Spark - Getting Started

spark-shell

To launch Spark on YARN:

make sure HADOOP_CONF_DIR or YARN_CONF_DIR is correctly set(let Spark find the configurations like hdfs-site.xml etc)

$ spark-shell --master yarn --deploy-mode client

Master

yarn: use YARN
local[2]: use local, 2 threads
local[*]

Deploy Modes

cluster: the Spark driver runs inside an application master process which is managed by YARN on the cluster, and the client can go away after initiating the application.
client: the driver runs in the client process, and the application master is only used for requesting resources from YARN.

spark-submit

Create SparkConf. local[2] means local mode, 2 cores.

val conf = new SparkConf().setAppName("myAppName").setMaster("local[2]")

Create SparkContext

val sc = new SparkContext(conf)

Create SQLContext

val sqlContext = new SQLContext(sc)

RDD

RDD is the lower level abstraction, and the building block for the higher ones like DataFrame and Dataset

val rdd = sc.textFile("src/main/resources/Titanic/train.csv")
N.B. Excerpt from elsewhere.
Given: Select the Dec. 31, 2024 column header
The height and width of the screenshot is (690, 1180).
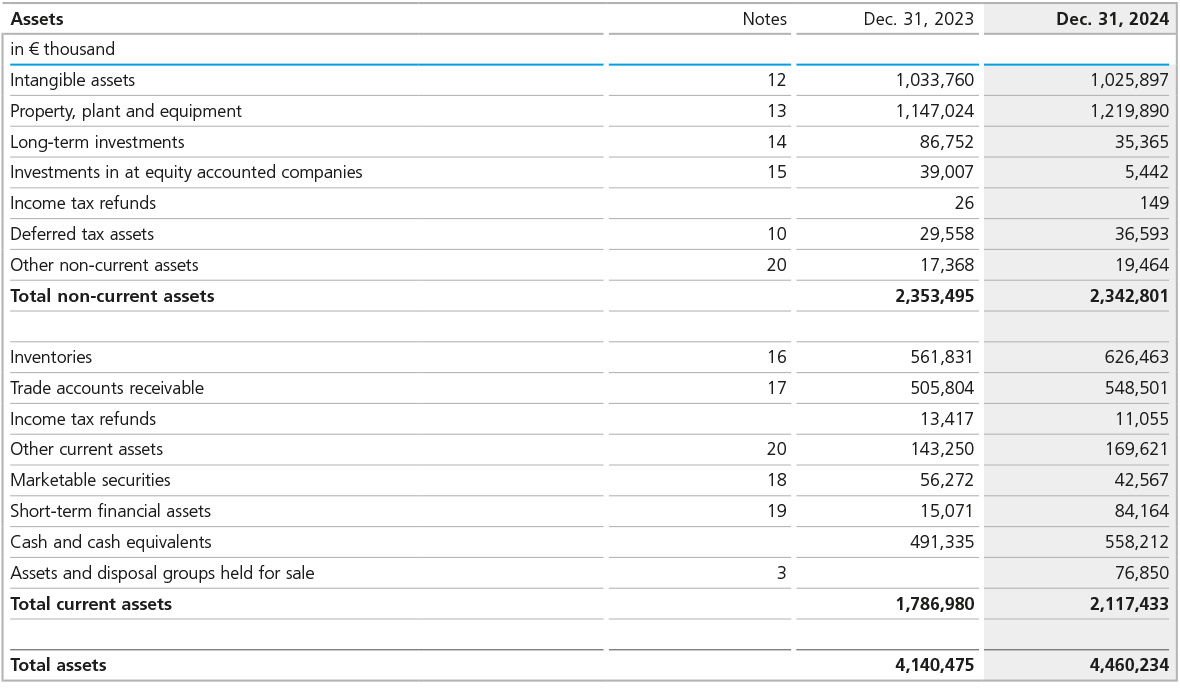Looking at the screenshot, I should 1112,19.
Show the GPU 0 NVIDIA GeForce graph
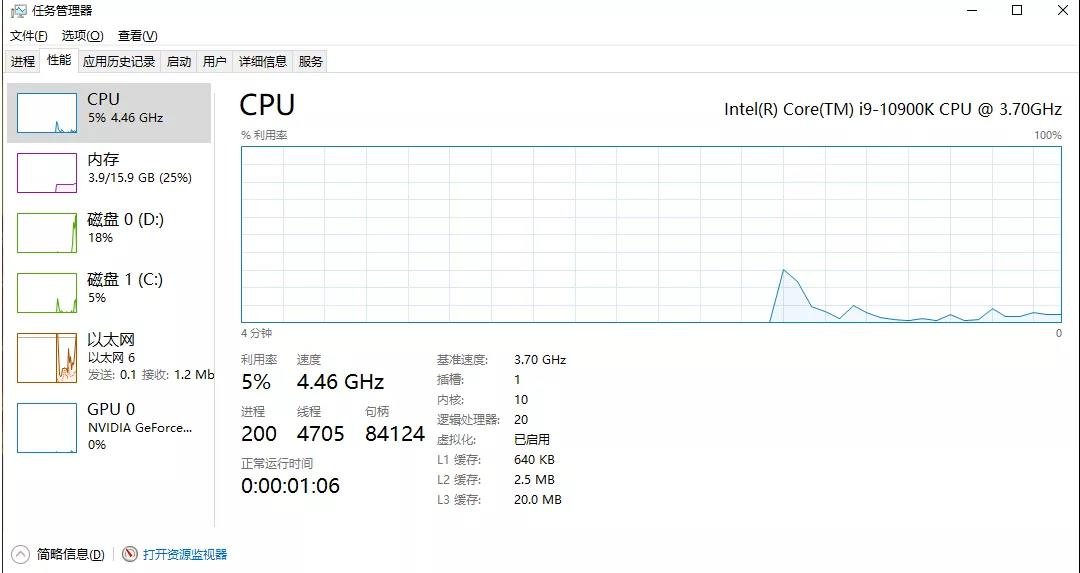The height and width of the screenshot is (573, 1080). click(47, 427)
val datafile = scala.io.Source.fromFile("src/test/resources/test.csv").getLines().toList
val rdd = sc.parallelize(datafile)
println(rdd.collect.mkString("\n"))

Print class

println(rdd.getClass)

print some info

println(rdd.count())
//892

println(rdd.first())
//PassengerId,Survived,Pclass,Name,Sex,Age,SibSp,Parch,Ticket,Fare,Cabin,Embarked

print all the lines, use .foreach instead of .map, since .map is a transformation, will not be evaluated until an action

distFile.foreach(println)

To join strings, use .mkString

records.foreach(row => println(row.mkString(",")))

Supported File Formats

Text File Formats
- csv
- json
Avro Row Format
Parquet Columnar Format

Standalone vs YARN/Mesos

Standalone: need to manually deploy spark jar to each node
YARN/Mesos: driver program will talk to resource manager and send jar to each node(executor) during execution

YARN mode

Using YARN mode, spark will connect and submit code to yarn's ResourceManager. To locate the server, either HADOOP_CONF_DIR or YARN_CONF_DIR should be defined, where spark can find config files like yarn-site.xml, hdfs-site.xml, core-site.xml etc

$ spark-shell --master yarn
Exception in thread "main" java.lang.Exception: When running with master 'yarn' either HADOOP_CONF_DIR or YARN_CONF_DIR must be set in the environment.